*** Opening of RECORDS FOR THIS EXERCISE ***
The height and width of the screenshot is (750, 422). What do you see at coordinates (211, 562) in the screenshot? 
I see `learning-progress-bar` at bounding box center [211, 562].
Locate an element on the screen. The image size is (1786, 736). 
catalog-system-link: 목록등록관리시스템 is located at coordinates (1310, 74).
*** Close of RECORDS FOR THIS EXERCISE ***
*** Opening of RECORDS FOR THIS EXERCISE ***
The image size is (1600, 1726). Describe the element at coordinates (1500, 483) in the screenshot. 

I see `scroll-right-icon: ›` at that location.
*** Close of RECORDS FOR THIS EXERCISE ***
*** Opening of RECORDS FOR THIS EXERCISE ***
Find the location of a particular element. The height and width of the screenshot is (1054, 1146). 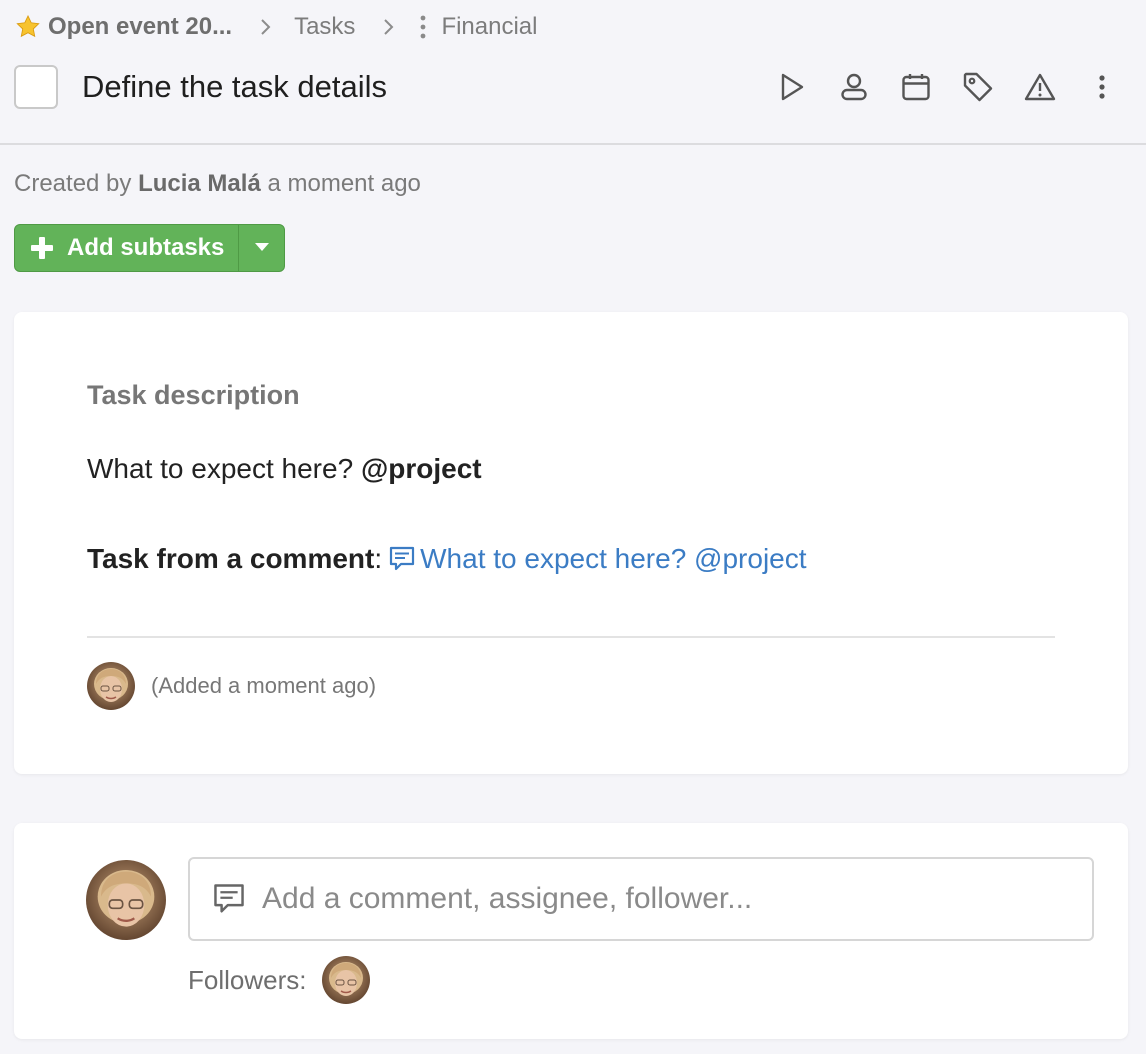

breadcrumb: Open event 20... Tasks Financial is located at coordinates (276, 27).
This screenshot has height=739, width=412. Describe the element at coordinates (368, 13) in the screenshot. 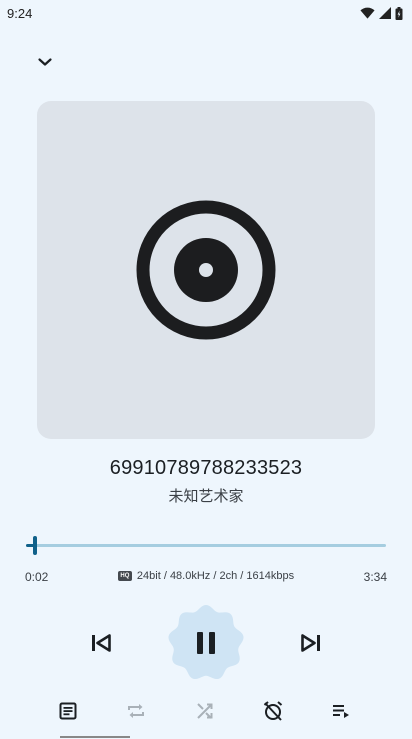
*** Close of RECORDS FOR THIS EXERCISE ***
ABOUT THIS TASK
Could you print the stretch of the material that opens with the line containing "Locate an element" and closes with the line containing "catalog-system-link: 목록등록관리시스템 is", keeping every line unchanged and both end lines included? Print only that stretch.

WORKED SOLUTION
Locate an element on the screen. The image size is (1786, 736). 
catalog-system-link: 목록등록관리시스템 is located at coordinates (1310, 74).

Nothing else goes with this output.